Adversarially Trained Actor Critic for Offline Reinforcement Learning

The paper presented in the paper titled "Adversarially Trained Actor Critic for Offline Reinforcement Learning" proposes a novel approach to offline reinforcement learning (RL) named Adversarially Trained Actor Critic (ATAC). This approach addresses the challenges of learning policies in environments where interaction data is limited, a common scenario in real-world applications such as robotics and healthcare. The ATAC algorithm is predicated on the idea of relative pessimism, with the aim to achieve robust policy improvement.

Methodology

ATAC frames the offline RL challenge as a two-player Stackelberg game, where the leader, the policy actor, attempts to maximize its performance, while the follower, an adversarially trained value critic, identifies scenarios where the actor's policy may underperform against the behavior policy. The adversarial component is grounded in ensuring BeLLMan-consistent pessimism, and involves the critic challenging the actor by highlighting potential weaknesses under data-consistent conditions.

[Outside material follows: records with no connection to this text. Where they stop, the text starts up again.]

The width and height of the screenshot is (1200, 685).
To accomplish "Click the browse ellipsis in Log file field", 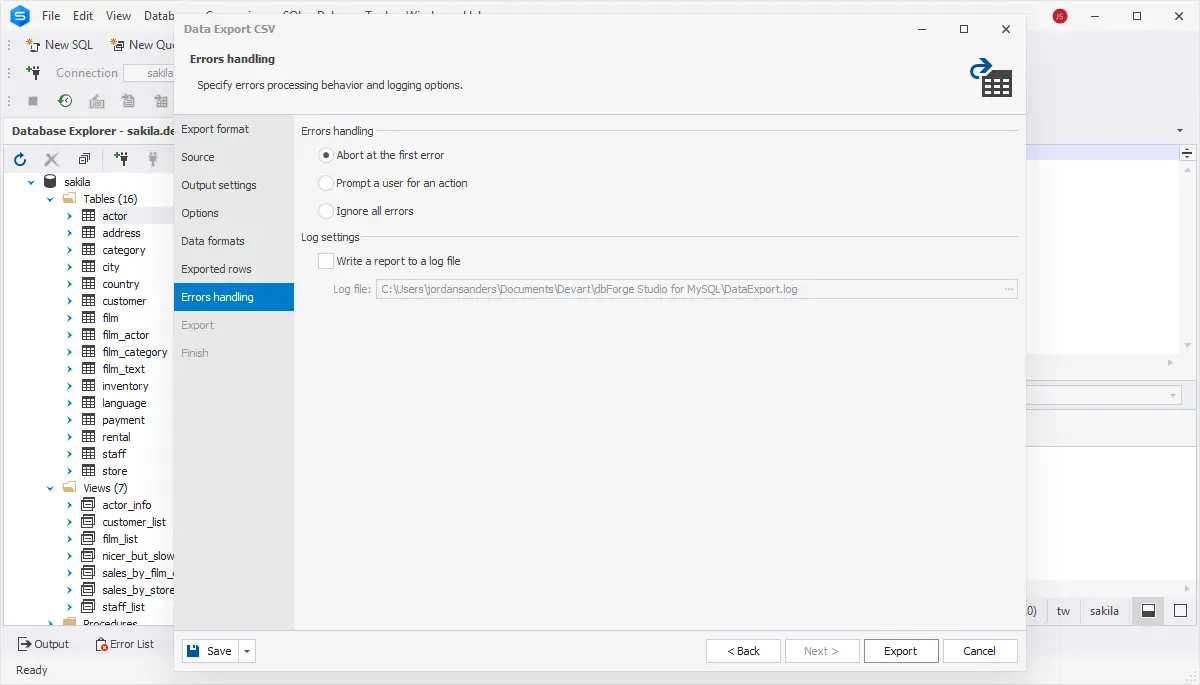I will click(x=1009, y=289).
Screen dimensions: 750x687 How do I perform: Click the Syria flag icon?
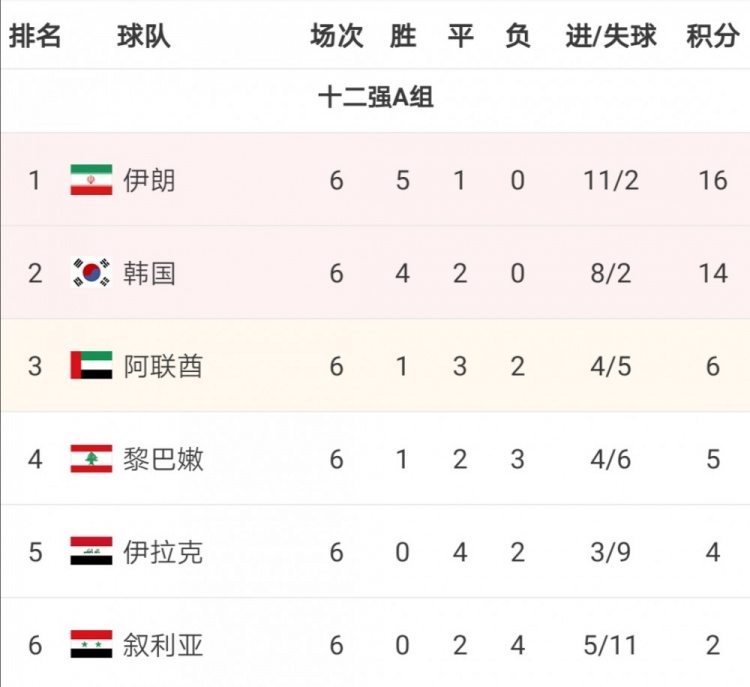tap(91, 644)
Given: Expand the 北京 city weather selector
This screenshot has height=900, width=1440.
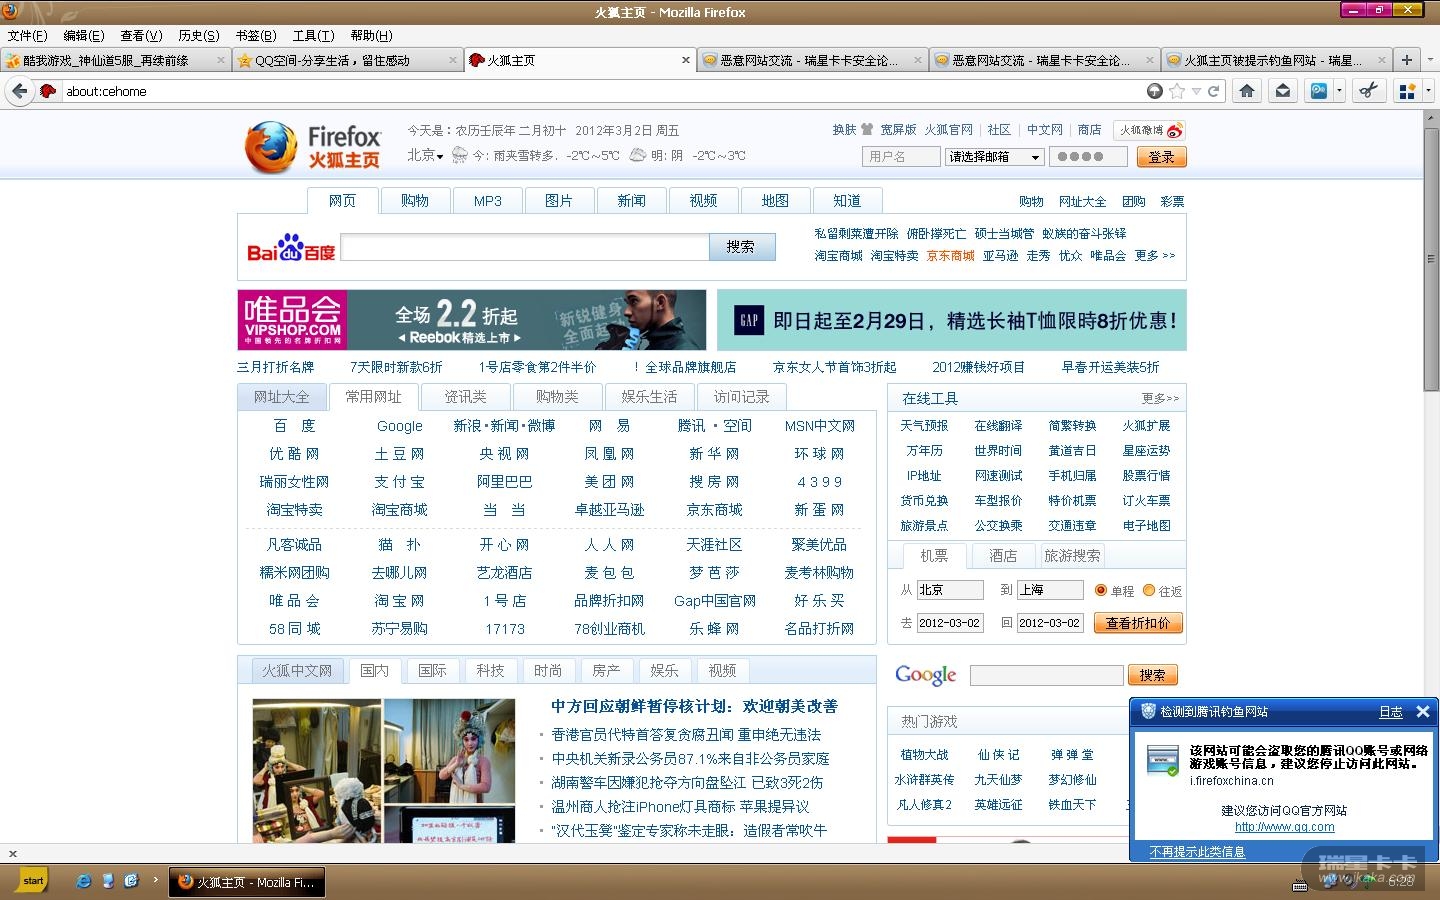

Key features of the proposed approach include:

  • Relative Pessimism: Instead of optimizing the absolute performance of the policy, ATAC focuses on maximizing the relative advantage over the behavior policy. This design choice guarantees that the learned policy will not perform worse than the behavior policy across a broad range of scenarios.
  • Two-Timescale Optimization: The practical implementation involves a two-timescale optimization process, balancing between fast updates to the critic and slower, more considered updates to the actor. This setup helps stabilize learning by aligning the adversarial game dynamics.
  • Function Approximation: Theoretical guarantees of ATAC are provided under general function approximation, making it applicable to complex environments with nonlinear dynamics.

Results

The efficacy of ATAC is demonstrated by rigorous evaluation against state-of-the-art offline RL algorithms using the D4RL benchmark, focusing on continuous control tasks. Notably, ATAC consistently outperformed contemporary methods, underscoring its robustness and effectiveness. ATAC's performance is attributed to its strategic use of pessimism and game-theoretic training structure which better captures the intricacies of offline RL environments.

Implications

The theoretical underpinnings of ATAC suggest significant implications for advancing the reliability and performance of offline RL under real-world constraints where data scarcity is a major issue. The algorithm's adaptability and robust policy improvement properties make it notably suited for applications demanding high safety standards, like medical treatment planning and autonomous vehicle navigation.

Future Directions

The framework of ATAC opens several avenues for future research:

  • Scalability and Efficiency: Further exploration into scaling the algorithm for even broader function classes and more complex domains could enhance applicability.
  • Integration with Model-Based Methods: Combining ATAC's relative pessimism approach with model-based RL strategies might yield more sample-efficient algorithms.
  • Adapting to Different Optimizers: Investigating alternative optimization techniques within ATAC's framework could potentially improve convergence rates and performance stability.

In conclusion, the paper provides a significant contribution to offline RL by advancing a theoretically sound, empirically validated method that emphasizes safety and robustness in policy learning without excessive reliance on exhaustive data coverage.